Retype the part of the records that opens with the line containing "Given: Open the Italiano language selector" and closes with the line containing "[x=1003, y=471]", omitting the pictures.

Screenshot and document pointing data:
>>>>

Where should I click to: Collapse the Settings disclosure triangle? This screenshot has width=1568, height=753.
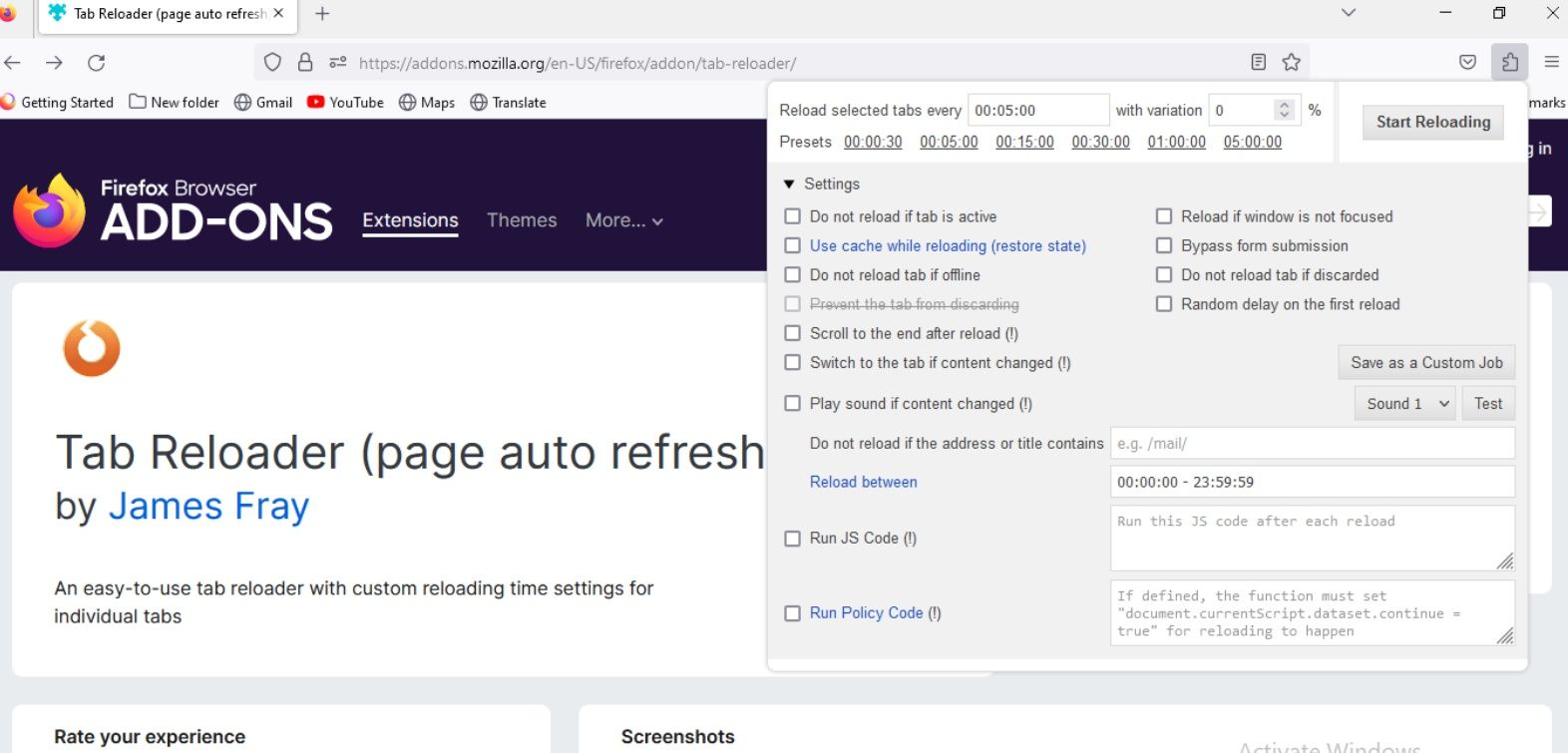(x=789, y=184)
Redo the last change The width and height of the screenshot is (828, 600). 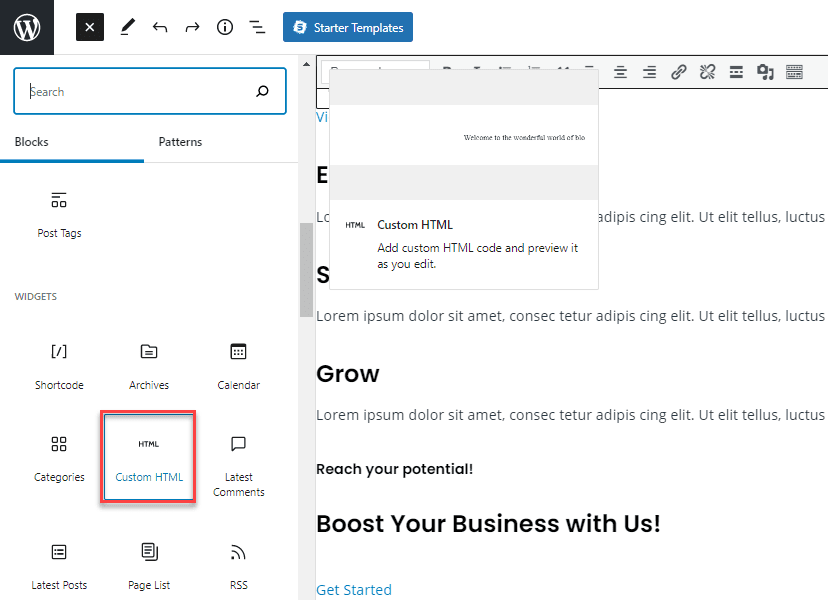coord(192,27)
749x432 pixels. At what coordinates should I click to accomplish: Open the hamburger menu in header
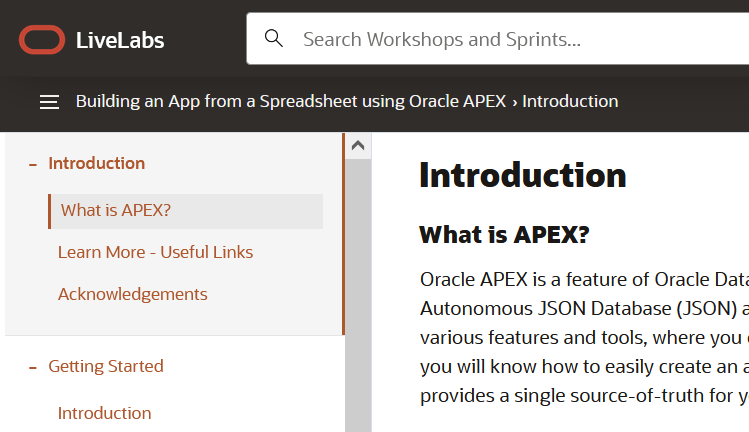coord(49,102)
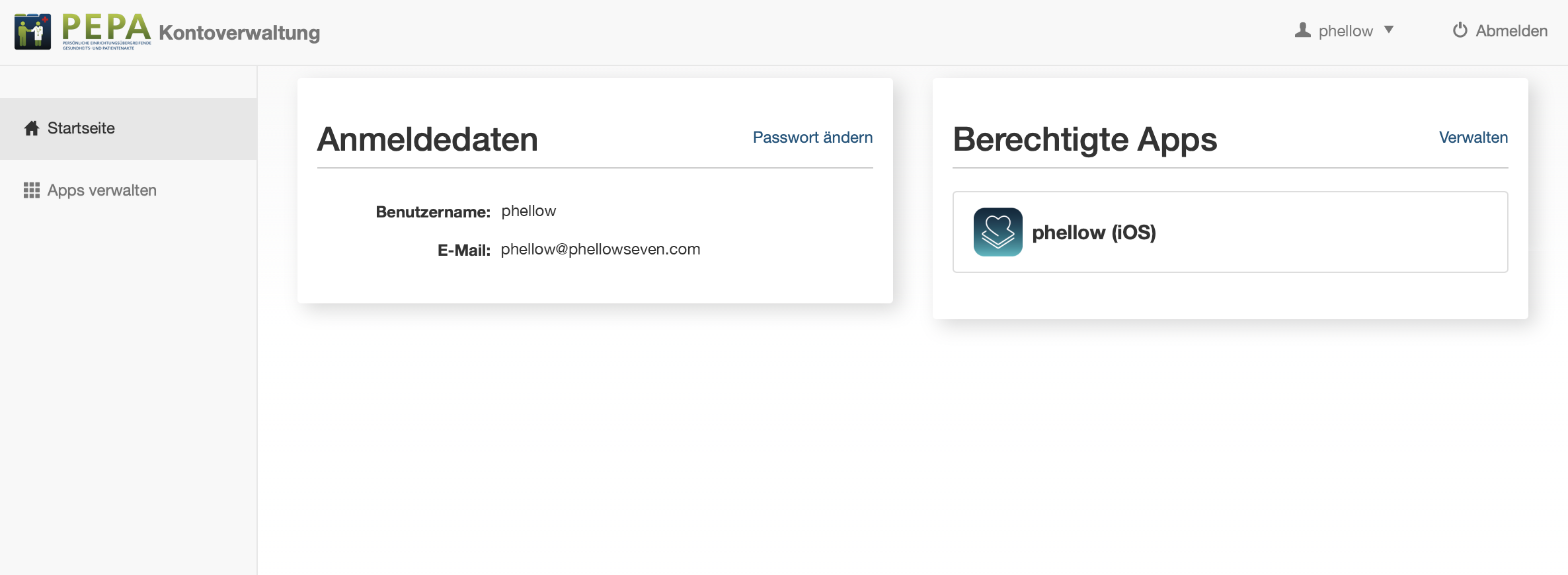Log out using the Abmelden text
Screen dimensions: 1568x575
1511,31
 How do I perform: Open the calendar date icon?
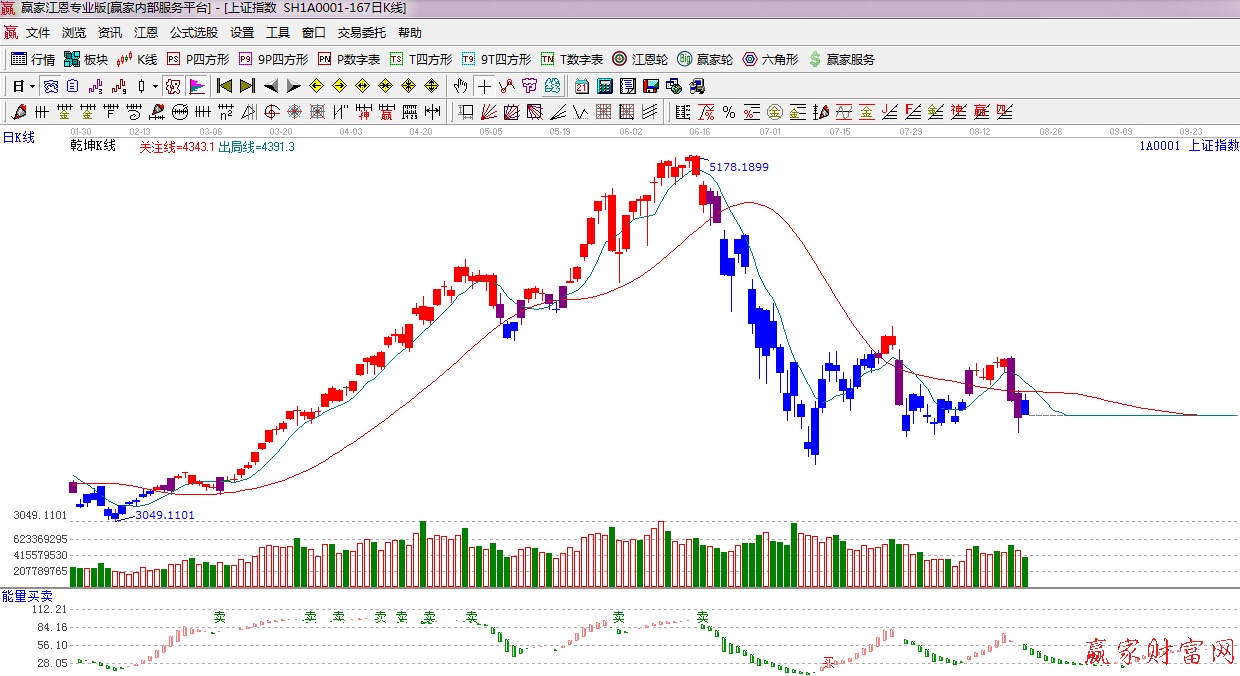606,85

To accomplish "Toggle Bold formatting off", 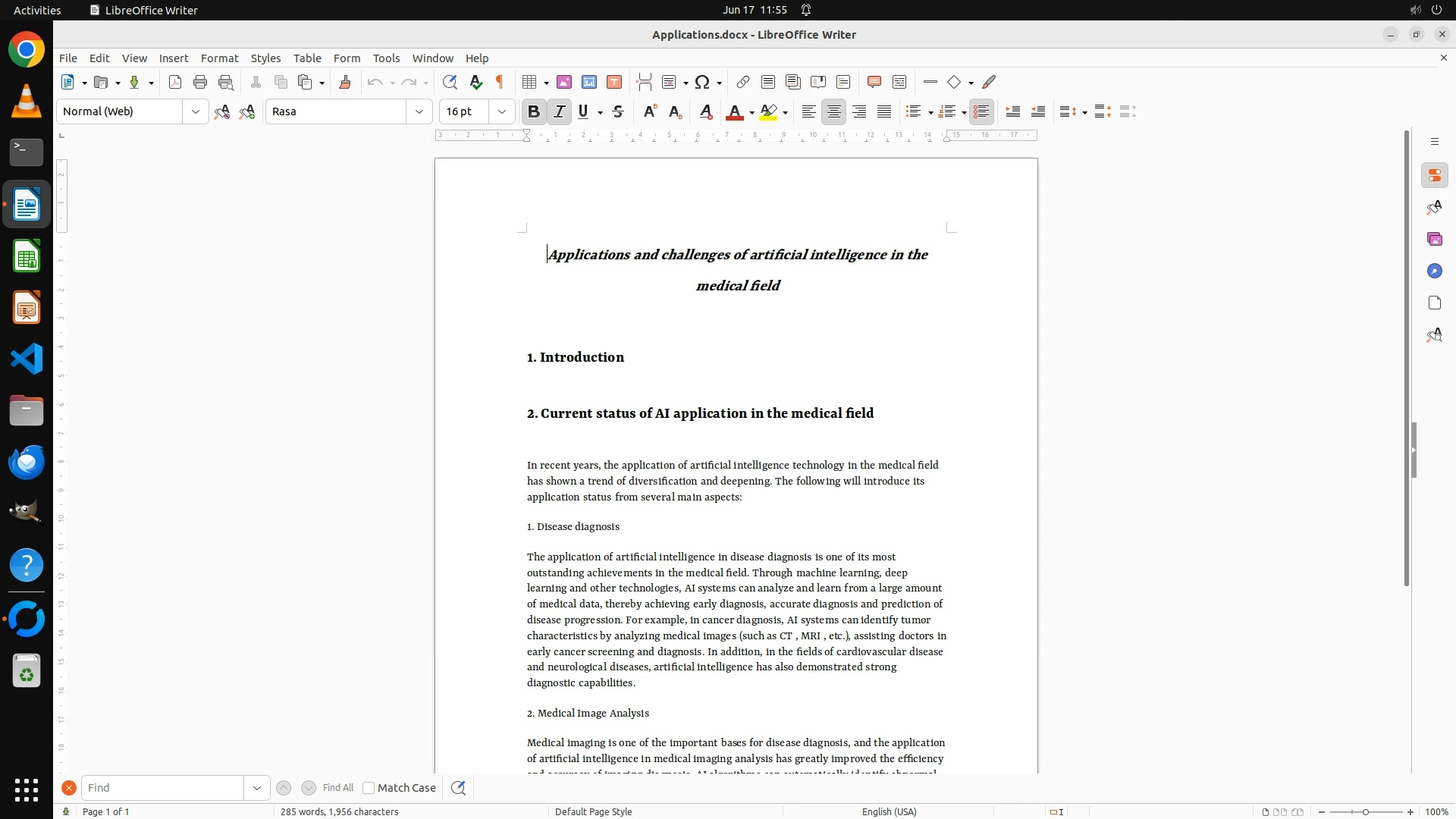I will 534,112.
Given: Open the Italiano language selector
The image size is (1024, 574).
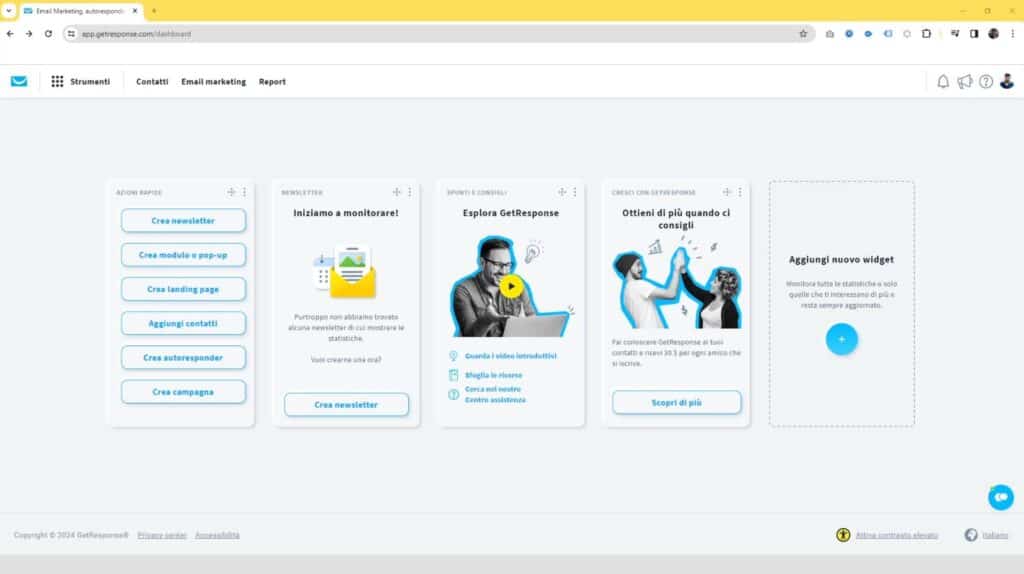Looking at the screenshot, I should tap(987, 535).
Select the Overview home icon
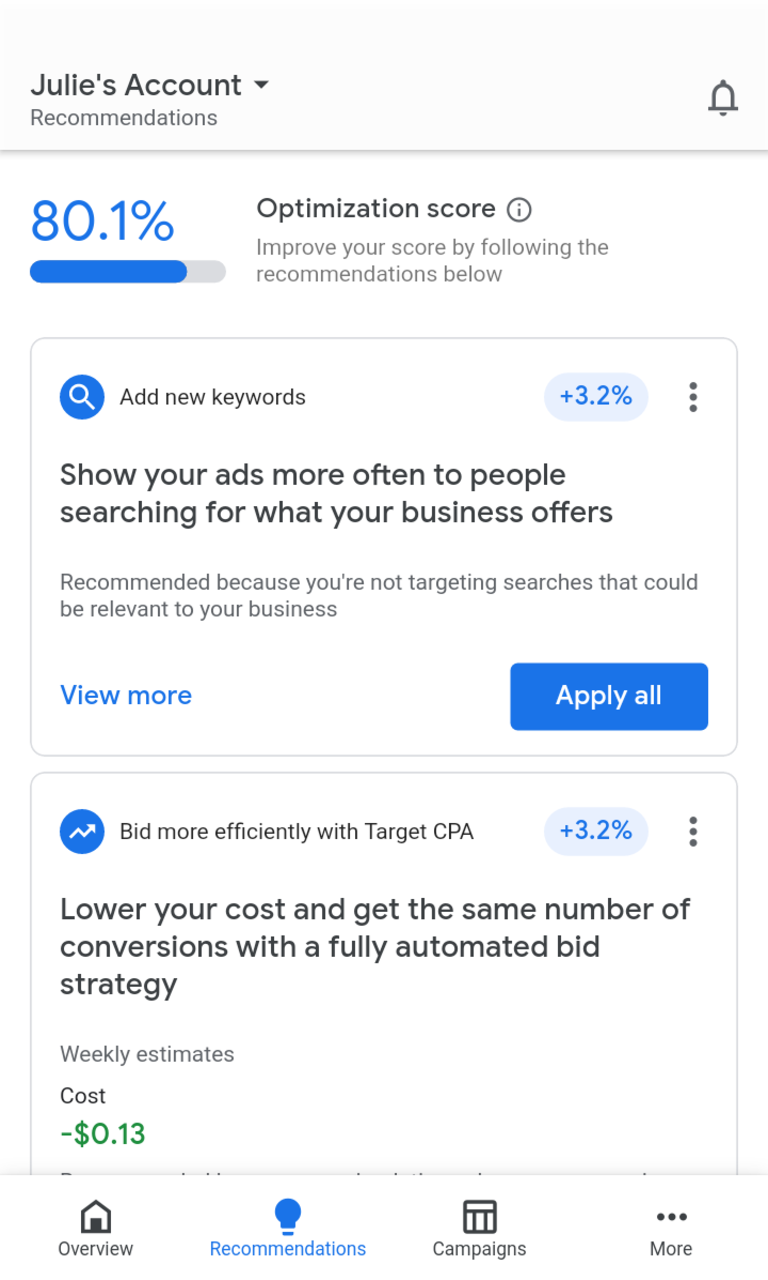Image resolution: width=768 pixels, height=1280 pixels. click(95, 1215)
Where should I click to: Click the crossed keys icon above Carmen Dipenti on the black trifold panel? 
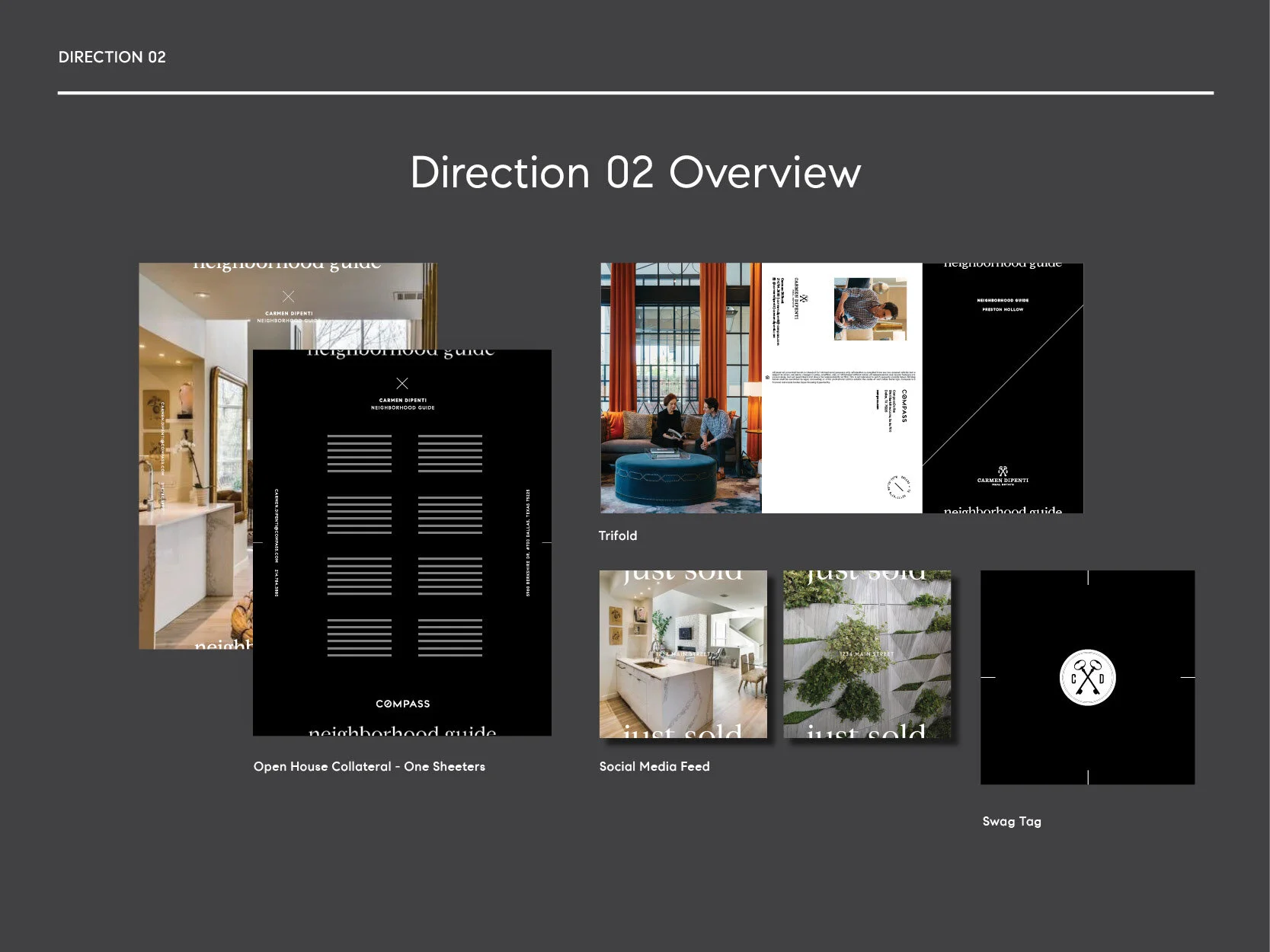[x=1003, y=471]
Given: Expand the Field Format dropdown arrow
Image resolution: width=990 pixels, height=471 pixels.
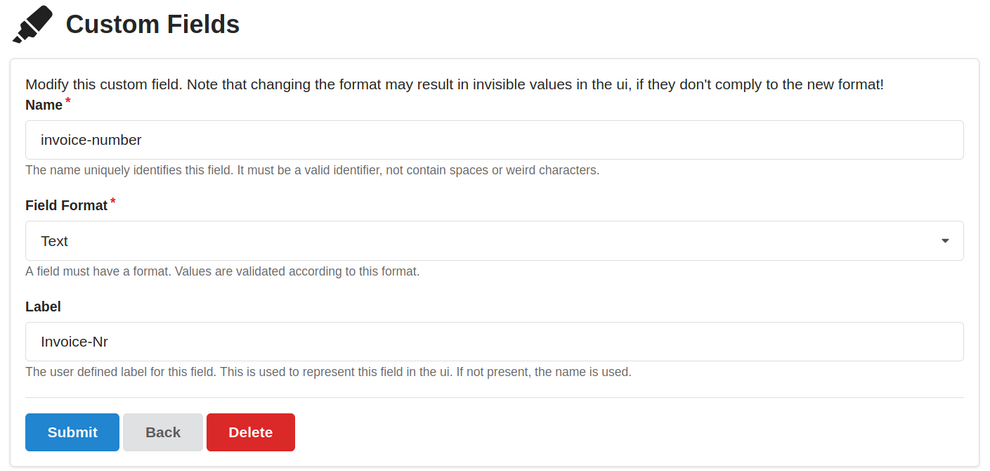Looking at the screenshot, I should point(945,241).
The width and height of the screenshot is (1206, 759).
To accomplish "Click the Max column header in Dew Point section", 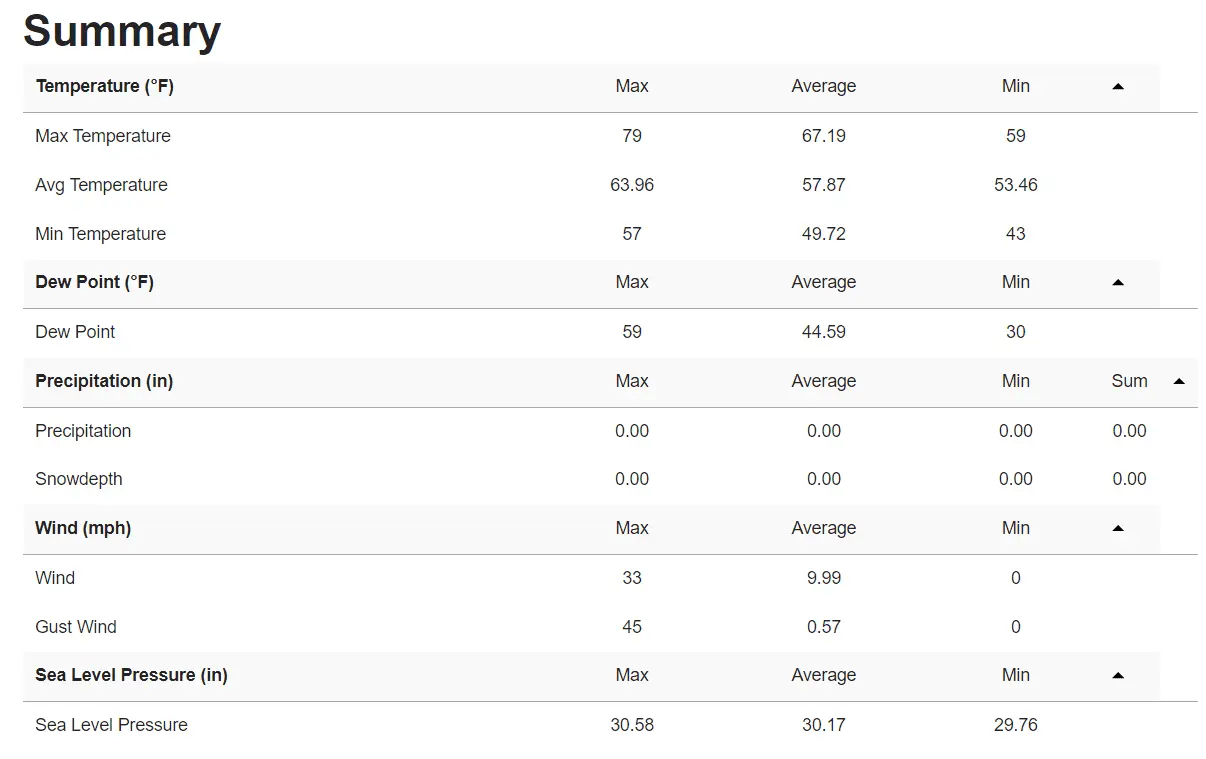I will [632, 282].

<<<<

#### [RIGHT ANSWER]
Given: Open the Italiano language selector
The image size is (1024, 574).
Looking at the screenshot, I should tap(987, 535).
Select the Overview home icon
Image resolution: width=768 pixels, height=1280 pixels. click(95, 1215)
Where should I click to: Click the crossed keys icon above Carmen Dipenti on the black trifold panel? 
[x=1003, y=471]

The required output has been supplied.